You already hinted at this a little bit, but all founders also try to help other founders that come after them. What are some other pieces of advice you would give the other founders that would listen to you? If they listen to you, of course.
Nadav Benoudiz:
If you decide to listen to me, I think the key takeaway from my journey was to not break as a founder, just to not stop.

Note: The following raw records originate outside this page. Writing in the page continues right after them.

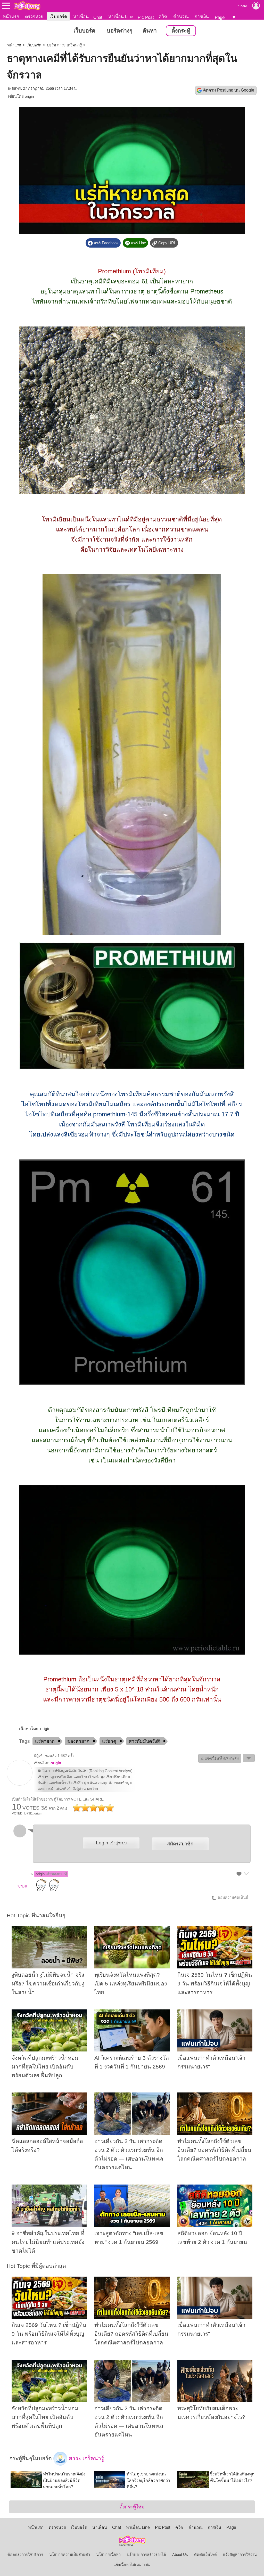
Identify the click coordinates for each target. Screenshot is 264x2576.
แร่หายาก (45, 1741)
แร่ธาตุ (109, 1741)
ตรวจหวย (34, 16)
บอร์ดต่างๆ (119, 31)
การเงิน (202, 16)
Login (111, 1842)
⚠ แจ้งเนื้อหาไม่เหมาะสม (220, 1758)
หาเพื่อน (81, 16)
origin (29, 96)
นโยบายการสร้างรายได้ (146, 2555)
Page (220, 17)
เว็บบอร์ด (58, 16)
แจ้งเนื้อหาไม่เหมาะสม (132, 2565)
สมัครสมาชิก (180, 1843)
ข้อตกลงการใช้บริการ (25, 2555)
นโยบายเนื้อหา (108, 2555)
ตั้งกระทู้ (180, 31)
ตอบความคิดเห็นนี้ (232, 1897)
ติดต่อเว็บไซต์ (205, 2555)
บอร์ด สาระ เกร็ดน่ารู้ (64, 45)
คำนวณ (181, 16)
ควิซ (163, 16)
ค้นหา (150, 31)
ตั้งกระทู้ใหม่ (131, 2506)
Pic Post (146, 17)
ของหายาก (78, 1741)
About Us (180, 2555)
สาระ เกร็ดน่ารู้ (85, 2458)
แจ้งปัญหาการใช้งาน (240, 2555)
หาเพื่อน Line (120, 16)
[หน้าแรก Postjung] (26, 5)
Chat (97, 17)
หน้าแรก (11, 16)
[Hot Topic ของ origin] (19, 1784)
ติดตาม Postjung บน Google (228, 90)
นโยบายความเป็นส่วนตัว (69, 2555)
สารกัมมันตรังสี (144, 1741)
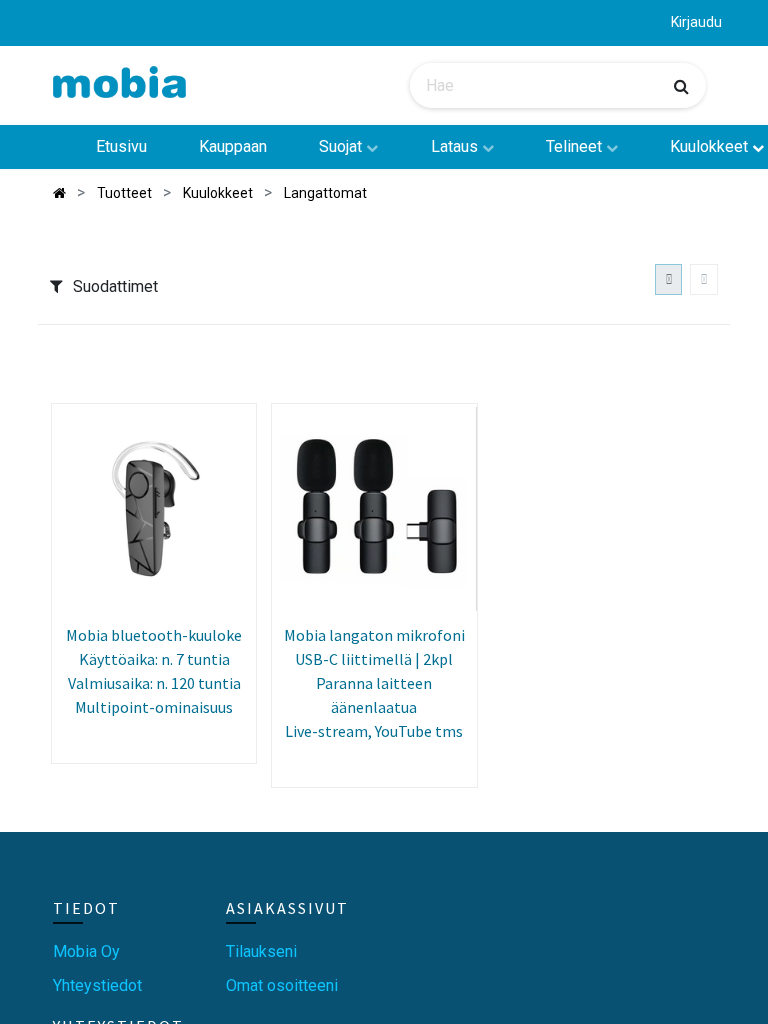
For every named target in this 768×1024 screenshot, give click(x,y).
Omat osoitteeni (282, 985)
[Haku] (681, 86)
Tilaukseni (261, 951)
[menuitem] (120, 147)
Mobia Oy (86, 951)
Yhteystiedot (97, 985)
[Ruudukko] (668, 279)
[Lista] (703, 279)
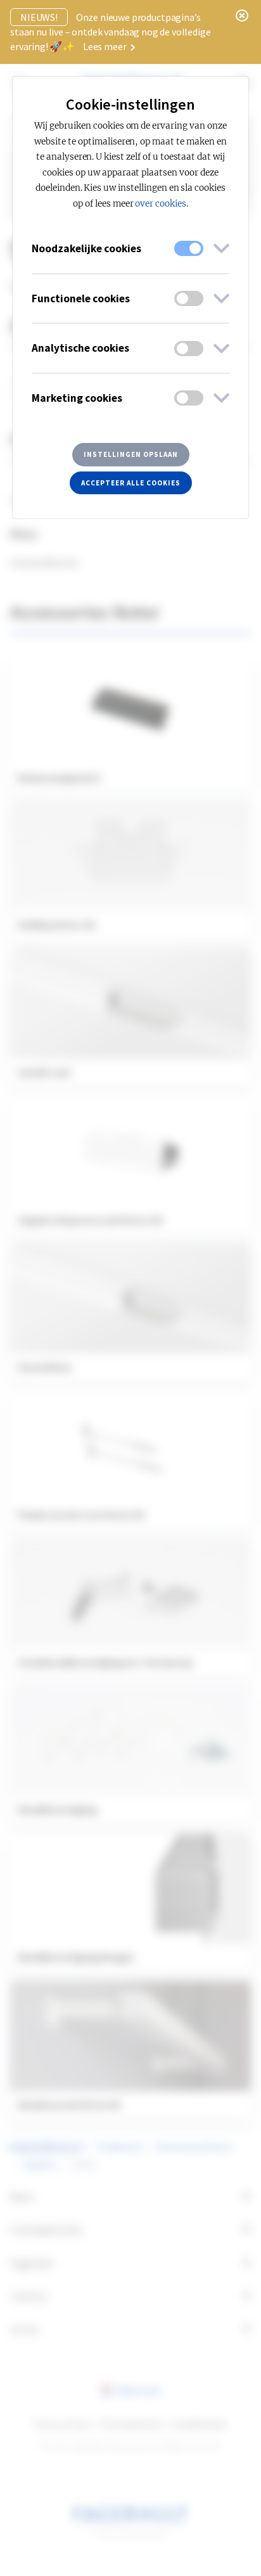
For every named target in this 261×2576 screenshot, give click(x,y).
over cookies (160, 203)
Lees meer (105, 46)
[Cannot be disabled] (188, 248)
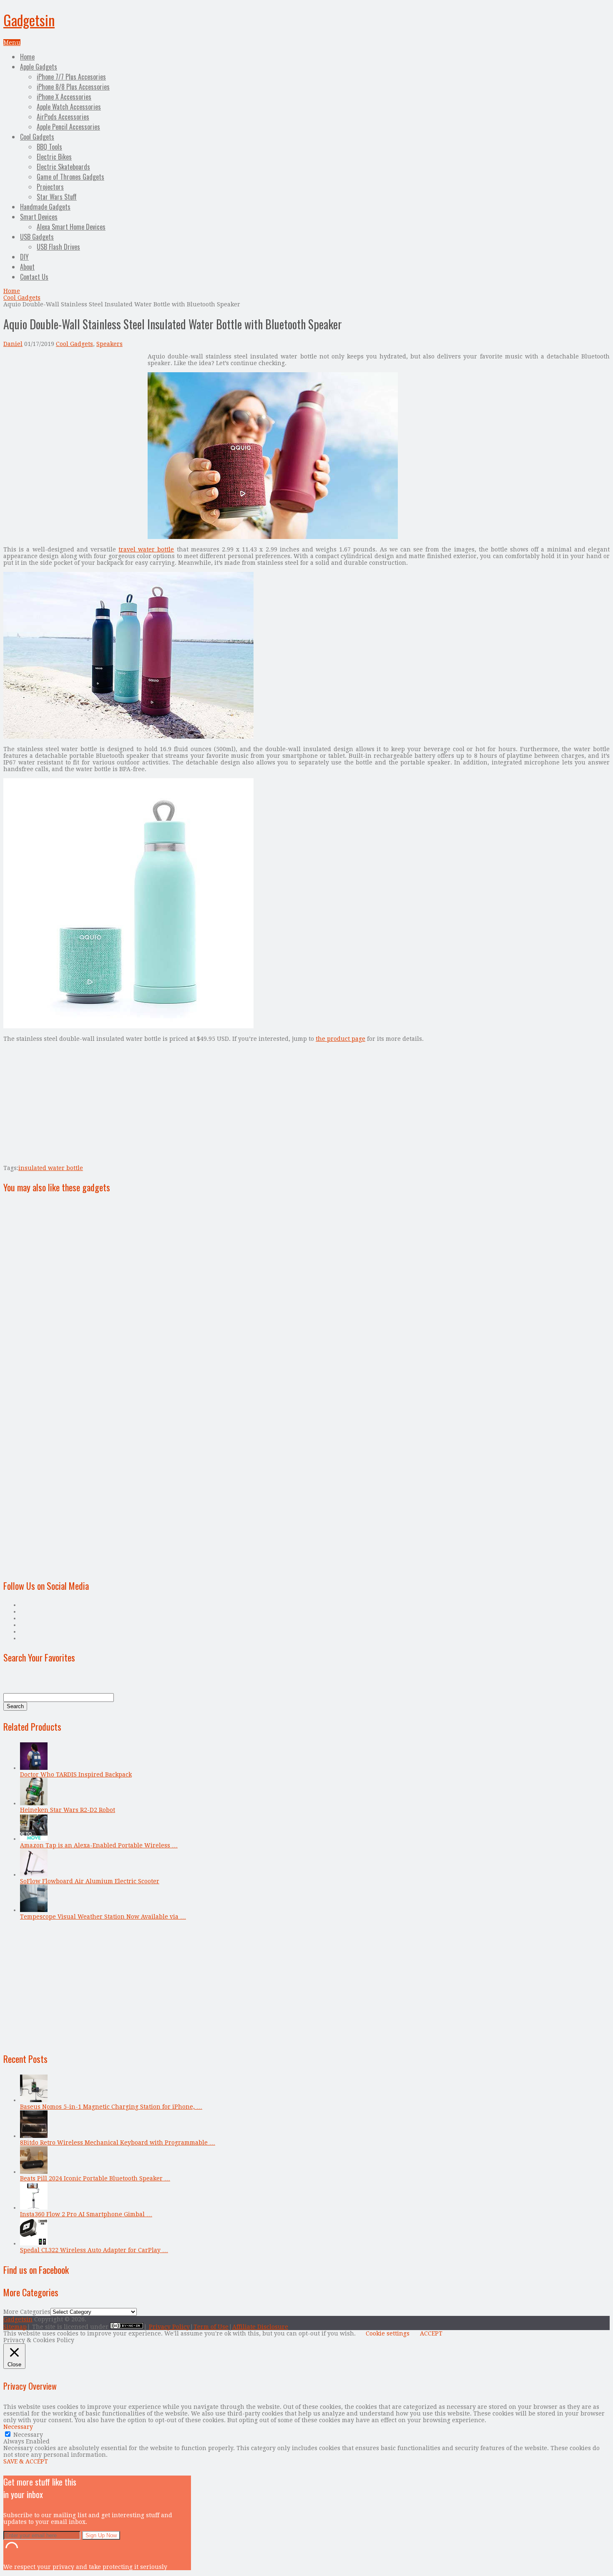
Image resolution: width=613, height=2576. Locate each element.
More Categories (26, 2311)
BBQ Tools (49, 147)
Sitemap (15, 2326)
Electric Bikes (54, 157)
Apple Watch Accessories (69, 107)
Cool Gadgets (37, 137)
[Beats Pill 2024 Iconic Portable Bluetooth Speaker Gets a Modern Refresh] (34, 2171)
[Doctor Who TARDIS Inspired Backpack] (34, 1767)
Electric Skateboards (63, 167)
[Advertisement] (73, 411)
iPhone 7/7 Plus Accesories (71, 77)
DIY (24, 257)
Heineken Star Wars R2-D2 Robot (67, 1810)
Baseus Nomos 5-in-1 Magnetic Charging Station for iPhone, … (111, 2106)
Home (27, 57)
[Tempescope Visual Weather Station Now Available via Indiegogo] (34, 1910)
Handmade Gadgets (45, 207)
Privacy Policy (169, 2326)
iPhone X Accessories (64, 97)
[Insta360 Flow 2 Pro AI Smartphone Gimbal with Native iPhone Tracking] (34, 2207)
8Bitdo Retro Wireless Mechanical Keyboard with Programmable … (117, 2142)
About (27, 267)
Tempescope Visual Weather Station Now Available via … (103, 1916)
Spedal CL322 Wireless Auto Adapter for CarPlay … (94, 2250)
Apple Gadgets (38, 67)
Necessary (28, 2434)
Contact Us (34, 277)
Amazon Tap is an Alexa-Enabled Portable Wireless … (99, 1845)
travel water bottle (146, 549)
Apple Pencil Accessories (68, 127)
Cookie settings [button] (388, 2333)
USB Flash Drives (58, 247)
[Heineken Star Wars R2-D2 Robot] (34, 1803)
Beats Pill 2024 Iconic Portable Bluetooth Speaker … (95, 2178)
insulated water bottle (50, 1168)
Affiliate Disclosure (260, 2326)
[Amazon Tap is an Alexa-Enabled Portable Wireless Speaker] (34, 1838)
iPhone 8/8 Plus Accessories (73, 87)
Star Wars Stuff (57, 197)
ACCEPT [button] (431, 2333)
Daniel (13, 344)
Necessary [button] (18, 2426)
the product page (340, 1038)
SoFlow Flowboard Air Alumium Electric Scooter (89, 1881)
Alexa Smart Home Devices (71, 227)
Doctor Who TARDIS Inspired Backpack (76, 1774)
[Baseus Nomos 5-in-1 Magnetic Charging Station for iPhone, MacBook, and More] (34, 2100)
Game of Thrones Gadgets (70, 177)
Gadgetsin (29, 19)
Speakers (109, 344)
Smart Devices (39, 217)
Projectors (50, 187)
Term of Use (211, 2326)
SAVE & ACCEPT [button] (25, 2461)
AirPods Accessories (63, 117)
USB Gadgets (37, 237)
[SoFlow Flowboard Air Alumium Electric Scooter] (34, 1874)
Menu (11, 42)
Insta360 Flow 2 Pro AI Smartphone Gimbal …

Don’t enter a loop of sadness and say, “Okay, it's too hard for me,” and quit.
If you don't quit, someday you will hit and find your product-market fit and find the real need, and will be able to create a product that gives value to the industry that you are working with. Because there were many times for me, many points in my timeline that I say, “Maybe it's not for me.”
It was very hard, sometimes depressing. But if you don't quit and then you succeed, you feel very good with yourself and you get more confident that the next time you have hard times, you will be able to get out of those hard times. It's building your personality as a founder, and it's a crucial part to not win every time, especially in the first year, just to lose and lose and lose, and keep yourself moving on. And again, don't break, keep believing. Change your thinking every time. Get out of the box. Try to speak with people. Open doors and create new opportunities until you find something that works.
Roland Siebelink:
Excellent. Persistence, some humility as well, and an open mind is what you're saying, right?
Nadav Benoudiz:
Yeah, definitely.
Roland Siebelink:
That's excellent. Well, thank you so much, Nadav Benoudiz, the founder and CEO of GenieLabs, for coming onto the Mid-Stage Startup Momentum podcast. This has been a great conversation. And for the audience, we will have another episode for you next week.
Nadav Benoudiz:
Thank you, Roland. I'm excited and looking forward to hearing it.
Roland Siebelink:
Nadav, if anyone wants to hear more about GenieLabs, where do they go?
Nadav Benoudiz:
Next month, we will have a new website so you can search for us on Google. But right now, you can hit GenieLabs through LinkedIn and send me a DM, and I will answer you.
Roland Siebelink:
Excellent. If anyone wants an introduction to Nadav, of course, I'm happy to oblige as well. Thank you, my dear audience, and thank you, Nadav, for joining us.